Geothermal Energy Advantages & Disadvantages

Geothermal Energy Definition

The energy which is generated by the temperature of the Earth and also gets stored inside the Earth is known as the geothermal energy.

In the inner core of the earth, there is a layer of hot and molten rock called ‘magma’ which has temperature as high as 4,000°C. The sources of this heat energy are magnetic or radioactive decay processes occur within the interior of the Earth. Geothermal energy is present in plenty of amount for human needs but as this is stored inside the Earth so taking it out is a very expensive process.

Hence a little of it which comes out itself from the hot springs and melting the rocks are used by humans.

Geothermal Energy Conversion System
  • In a geothermal power plant, water to be seeping into the underground over time gains heat energy from the geothermal reservoirs. This water is heated and then sent through a steam turbine where the thermal energy (heat) is converted into electricity through, a generator. The next step in the cycle is cooling the fluid and sending it back to the heat source.
  • The injection wells ensure that the water that is drawn up is to be returned to the geothermal reservoir where it regains the thermal energy and this cycle continues.

Geothermal Energy Pros and Cons

Advantages of Geothermal Energy

  1. Geothermal energy is the most versatile and least polluting renewable energy source.
  2. The power generation levels are higher for direct uses such as space heating, geothermal heat pumps, hot water bath stores, aquaculture, greenhouses, industrial processes and enhanced oil recovery systems.
  3. It delivers a greater amount of net energy than other conventional or non-conventional energy sources.
  4. Within the electric supply system, geothermal sources could provide steady baseload power with very low variable costs.
  5. Geothermal energy is relatively inexpensive.

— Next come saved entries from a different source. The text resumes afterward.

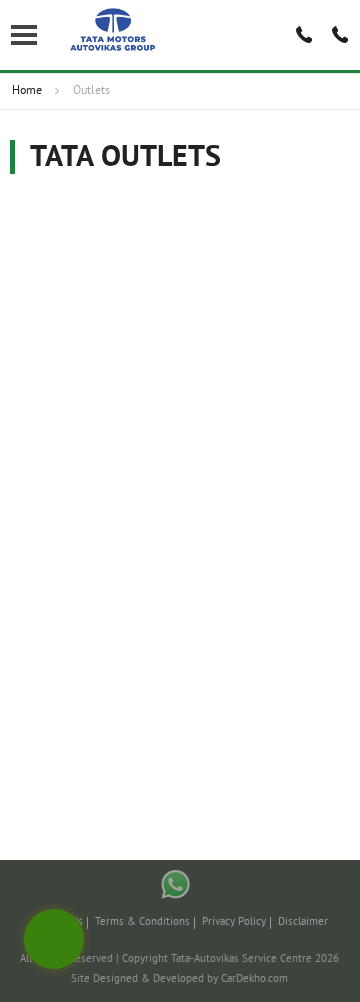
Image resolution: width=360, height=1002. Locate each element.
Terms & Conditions (142, 922)
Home (27, 91)
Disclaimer (303, 922)
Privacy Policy (234, 922)
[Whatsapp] (175, 884)
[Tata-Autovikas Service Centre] (113, 30)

Disadvantages of Geothermal Energy

  1. The overall efficiency of power production is low which is about 15% compared to fossil fuel plants.
  2. The withdrawal of large amounts of heat may result in surface subsidence.
  3. The steam and hot water gushing out of the earth may contain H2S, CO2, NH3 and radon gas, etc. If these gases are vented out, the air pollution will be a real hazard. These gases are to be removed by chemical action before they are discharged.
  4. The drilling operation is noisy.
  5. Large areas are needed for extraction of geothermal energy.